August 20, 2005

Building an ethics on what's obvious

There’s hardly an ethics class that begins with “Good is to be pursued and evil avoided” or “One should do what one takes to be, all things considered, the best thing to do.” We rightly recognize those statements as empty. Any attempt to object to them is properly answered by a clarification of the terms involved. One might propose that it is appropriate to enter a house of prostitution to rescue one’s wayward sister, thus apparently not avoiding evil, but the right response is just: well, one’s pursuit of chastity for one's sister is certainly good and one’s overall effort is to avoid the evil of her degradation, even with such an odd project. Similarly, one might propose that people should act spontaneously sometimes, rather than always working out what the best thing is to do – but that turns out to be yet another thought about “the best thing to do, all things considered.” These statements introduce a vocabulary without employing that vocabulary, and their whole charm consists of the invitation to use these words to make sense of one’s life.
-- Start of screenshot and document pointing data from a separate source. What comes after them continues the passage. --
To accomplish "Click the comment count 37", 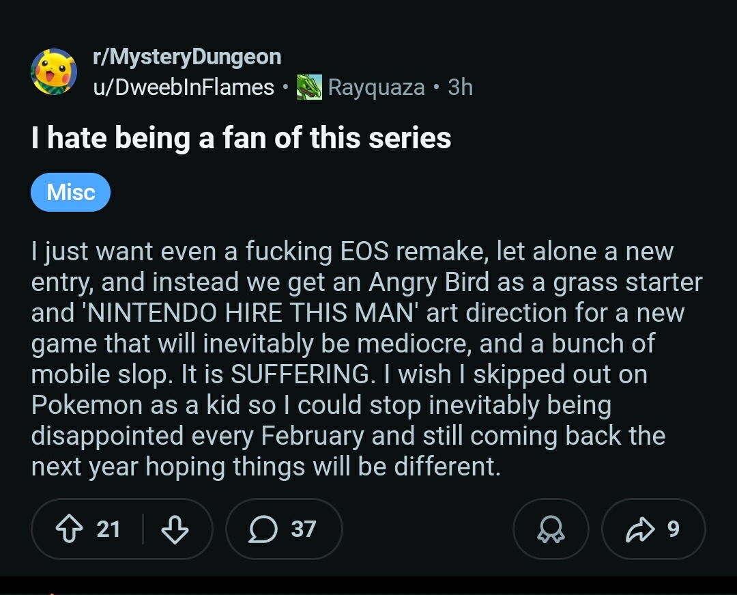I will click(x=304, y=529).
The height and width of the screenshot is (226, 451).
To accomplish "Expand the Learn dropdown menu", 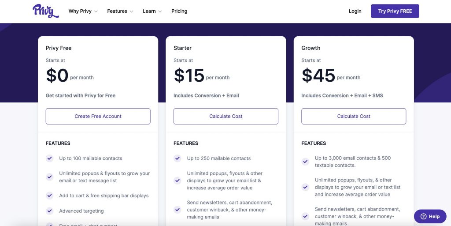I will [152, 11].
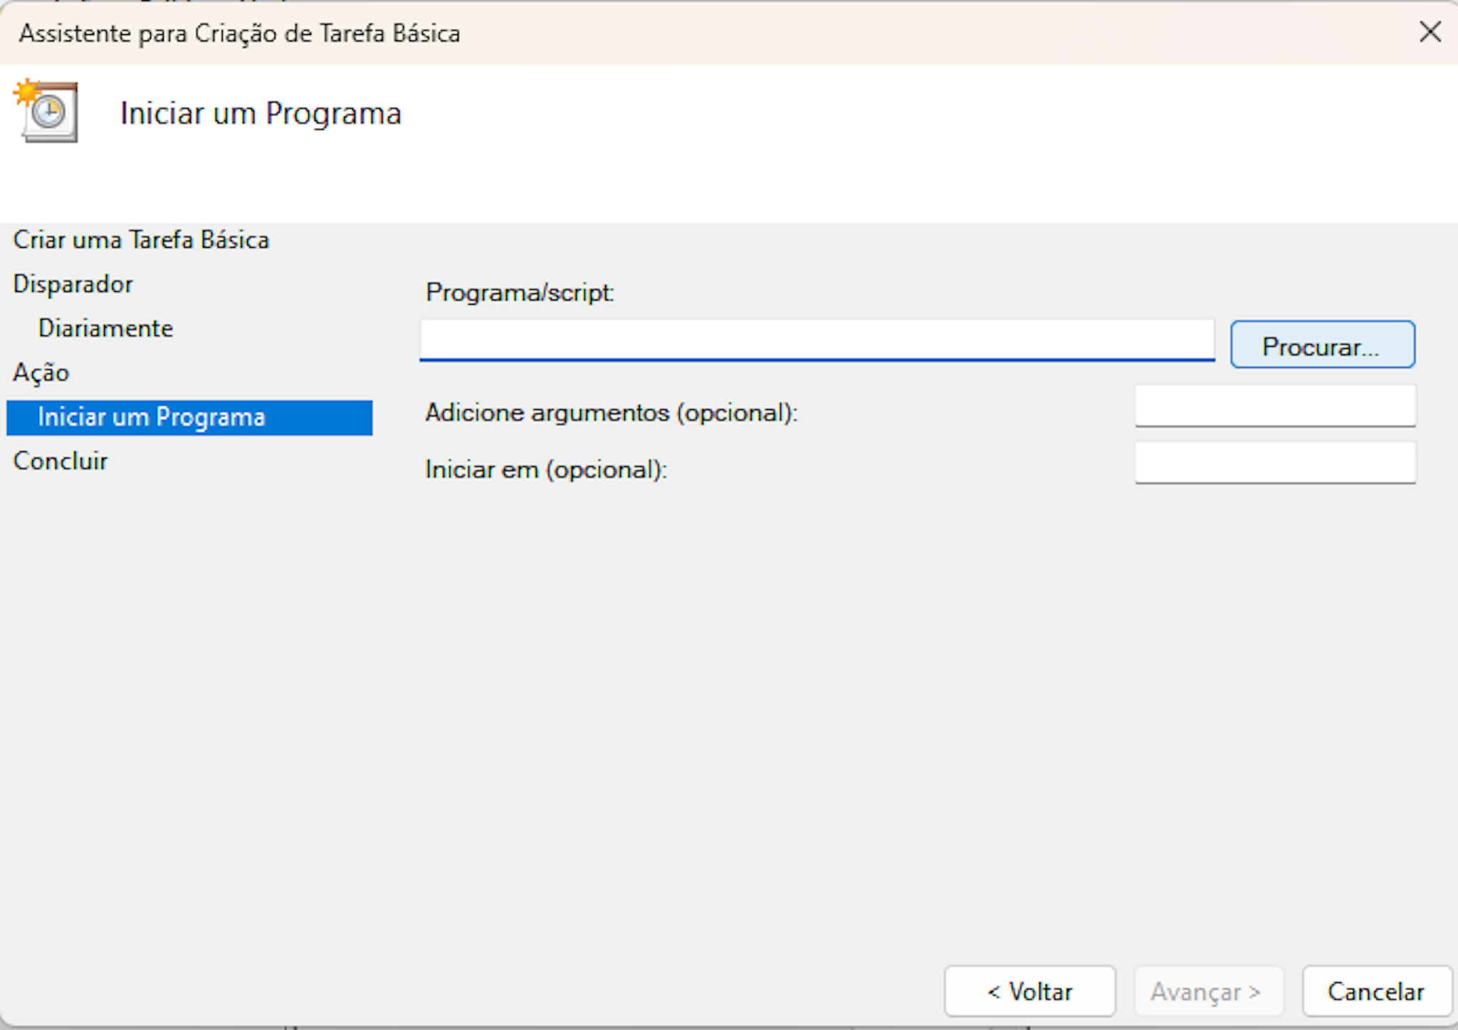Select the Diariamente step
Screen dimensions: 1458x1030
click(x=105, y=327)
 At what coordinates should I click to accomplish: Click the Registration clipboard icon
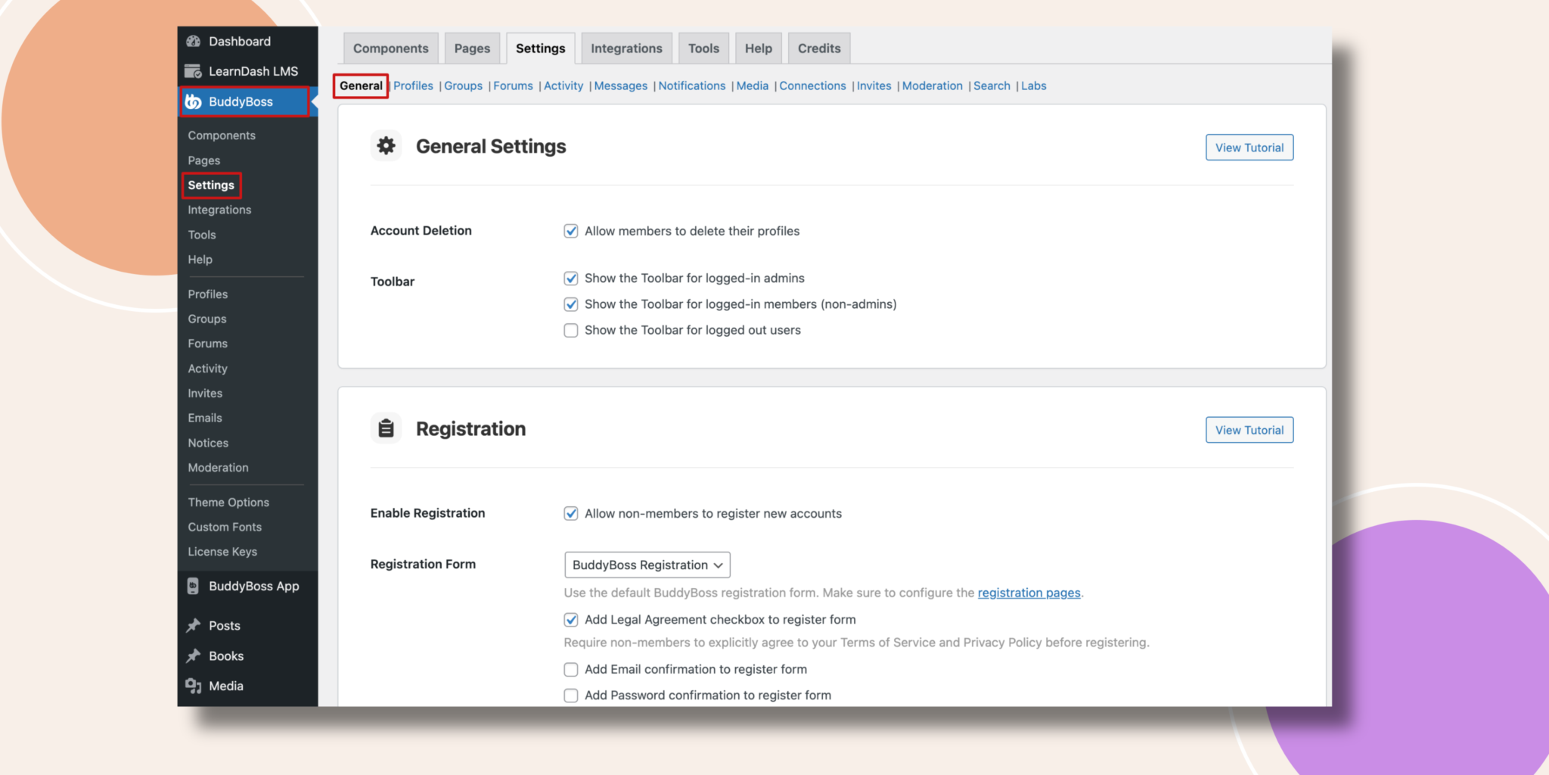point(386,428)
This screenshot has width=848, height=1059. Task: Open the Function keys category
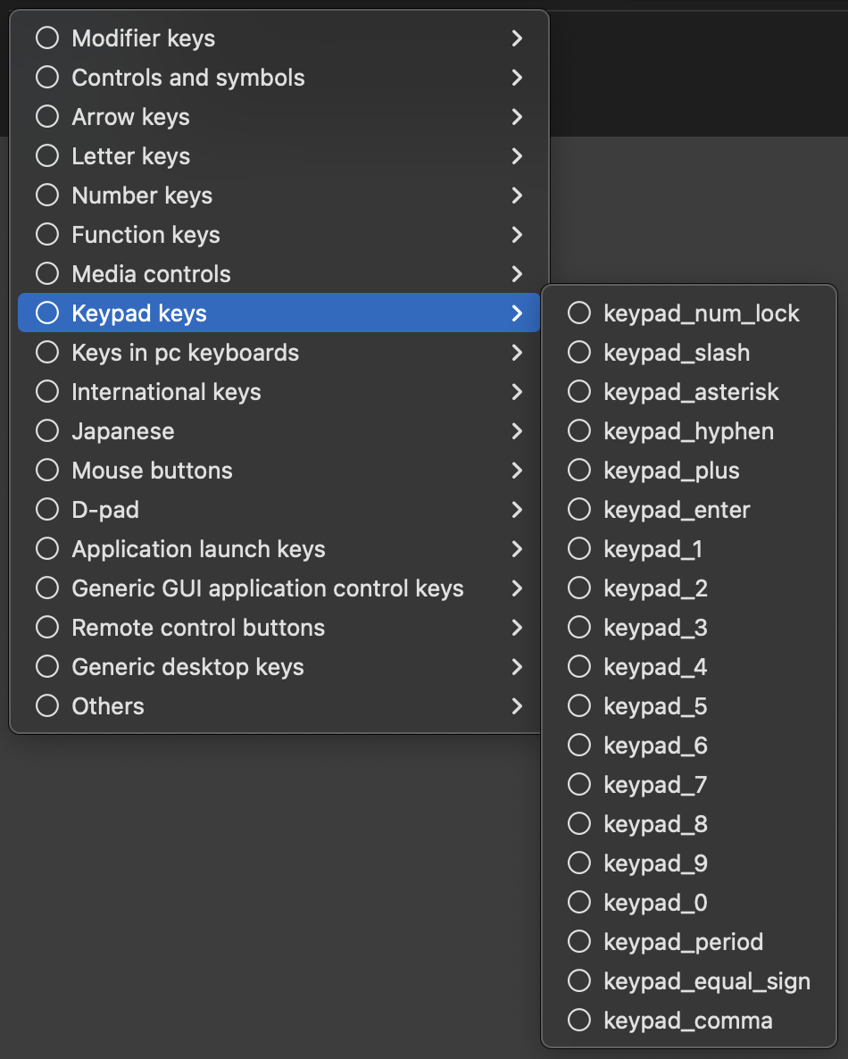tap(279, 234)
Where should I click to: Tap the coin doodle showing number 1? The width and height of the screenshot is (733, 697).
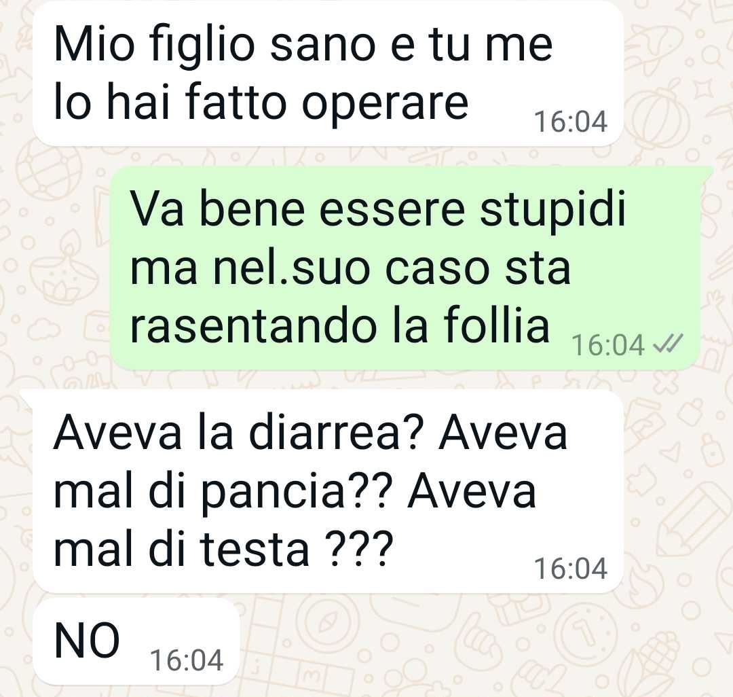[x=584, y=636]
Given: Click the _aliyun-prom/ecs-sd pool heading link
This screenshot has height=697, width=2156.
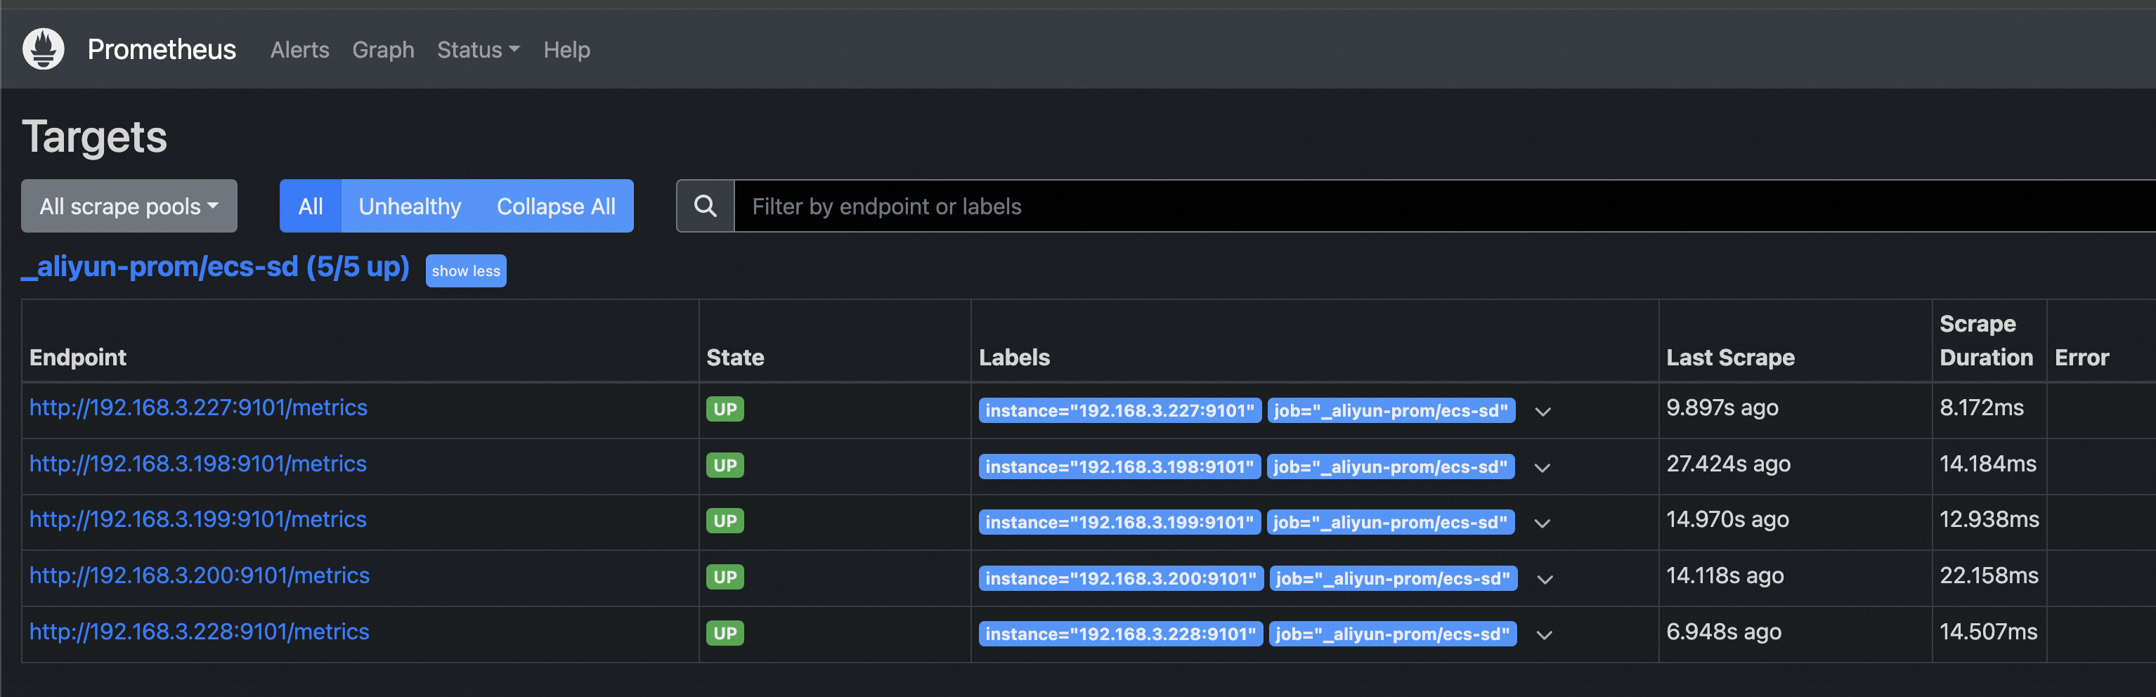Looking at the screenshot, I should [216, 267].
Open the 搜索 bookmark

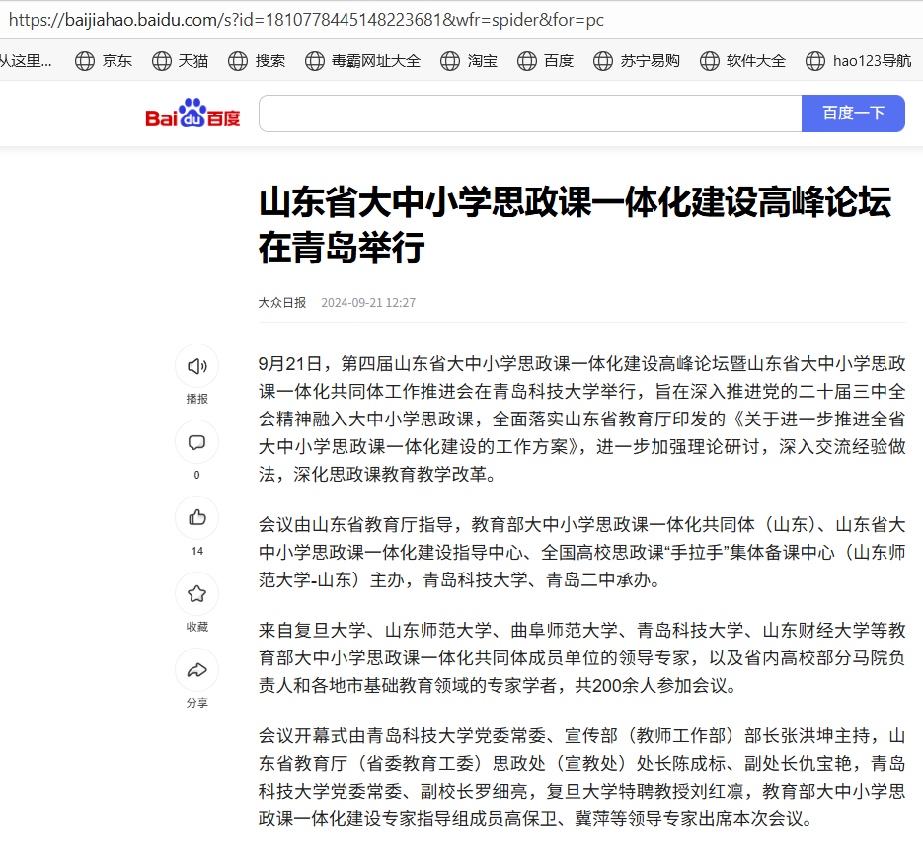(257, 61)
The statement, “Faced with two possible actions, one should do the one that has the best consequences, all things considered” is often taken to the starting point for a whole school of ethical thought, opposing another school that teaches, “A decent person does actions he or she can recommend to others.” But I suspect that both of these formulae are empty also, that any apparent objection to either calls forth a clarification of terms. Once one has decided to ask what one should do, or how to live a decent life, one has implicitly declared one’s allegiance to claims like this. For lots of people, the game of ethics consists of trying to formulate claims with real content that are still very close to these claims: “One should produce as much of some non-moral value as one can, in one’s actions” or “A decent person acts in a way he or she could recommend to everybody.” But when people move to these content-richer formulations, all sorts of counter-examples and problems arise. A claim that is just a small variant on an obvious claim is anything but obvious. One doesn’t make something close to the truth by tweaking a true statement.

I think there may be a deep strategic problem here, someplace near the root of how people do philosophic ethics.